Anteriormente, você trabalhou com criadores de conteúdo do Youtube. Teve algo nessa experiência que o alarmou e o inspirou a fazer Babystar?

Joscha Bongard:O que me chamou atenção foi que todos eles eram muito novos e que todos eles tiveram um ótimo sustento disso (do trabalho com Youtube). É muito bom que as pessoas tenham essa chance de ascender socialmente e ganhar mais dinheiro do que poderiam normalmente. Mas, por outro lado, ser influenciador é um trabalho 24 horas por dia, 7 dias da semana. Tudo o que você vê e vive, tem que virar conteúdo. Eu penso que essa experiência foi essencial para Babystar e para Porninfluencer

Babystar veio a calhar muito bem no contexto sócio-político brasileiro, uma vez que o ano de 2025 foi marcado pela discussão da adultização de crianças e adolescentes nas redes sociais, o que abriu espaço para reflexão a respeito da exposição desses jovens, de maneira geral, nas mídias. Nesse sentido, o longa parece cada vez mais próximo da realidade. Até porque, como explica Bongard, a obra surgiu a partir das cenas reais que observou.

Joscha Bongard, um homem branco de cabelo escuro veste uma camisa preta. Ao seu lado, está uma mulher branca de cabelo escuro segurando um microfone. Eles estão em uma sala de cinema e ao fundo aparece a tela com a ilustração e logo da 49ª edição da Mostra.
Joscha Bongard no início da sessão de Babystar no Instituto Moreira Salles ( Foto: Mariana Bezerra)

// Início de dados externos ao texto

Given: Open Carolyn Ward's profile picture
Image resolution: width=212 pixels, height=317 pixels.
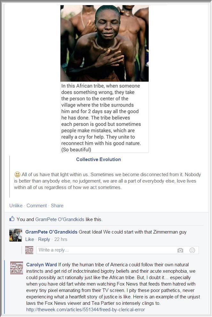Looking at the screenshot, I should pos(17,268).
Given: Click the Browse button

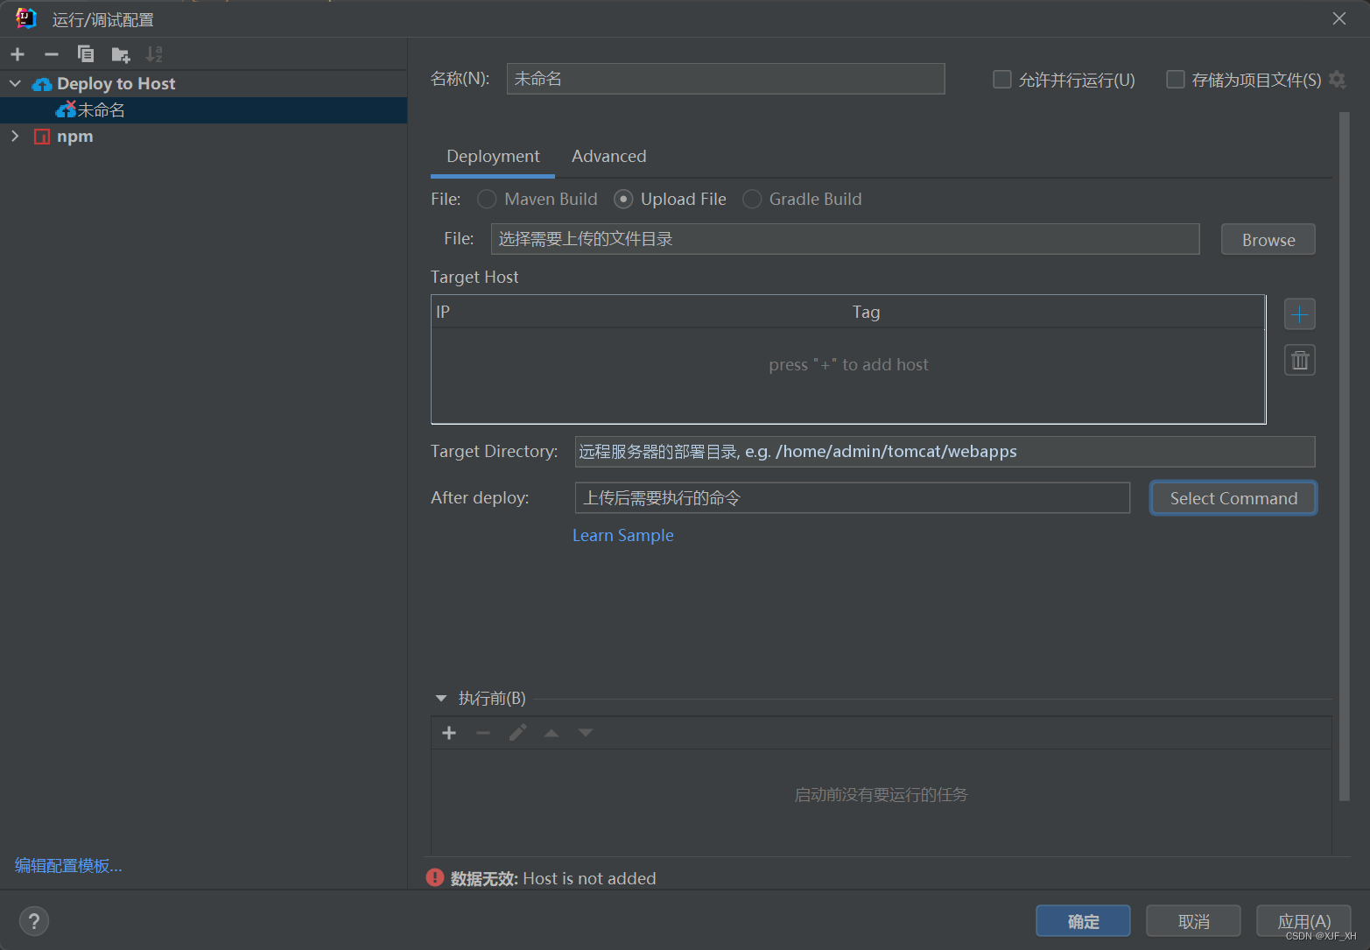Looking at the screenshot, I should pyautogui.click(x=1267, y=239).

Você percebeu diferentes reações ao filme nos lugares em que percorreu com esse filme? 

Joscha Bongard: Eu diria que a reação no Brasil foi incrível, e muitas pessoas gostaram. Claro, há sempre pessoas que podem não se relacionar com o filme. Diferentes pessoas têm diferentes visões, mas eu diria que, interessantemente, as reações europeias não são tão fortes do que fora da Europa, talvez porque nós usamos as redes sociais de maneiras diferentes do que nos EUA, ou no Brasil, ou no Canadá.

Após a última sessão de Babystar no festival, o diretor estava do lado de fora da sala interagindo com o público e perguntou “As pessoas riram? Cada sessão é muito diferente”. É um questionamento interessante, uma vez que a produção é carregada de situações que apelam para o ridículo e se tornam extremamente constrangedoras, que a transformam em uma sátira. Ainda assim, esses elementos não são necessariamente óbvios e são percebidos de formas diferentes por cada espectador. 

E como você vem lidando com o uso das redes sociais ultimamente?

Joscha Bongard: Esse é um grande dilema, porque também dependo de promover o filme nas redes sociais. Mas, nos últimos anos tenho tentado ficar menos online, ler mais e focar mais em outras coisas. É claro que as redes sociais sempre foram algo muito importante na minha vida; conheci tantas pessoas nelas. No fim, apesar de achar que estamos em um momento muito ruim em relação a essas mídias, sempre há uma parte positiva. Sempre vai haver prós e contras“.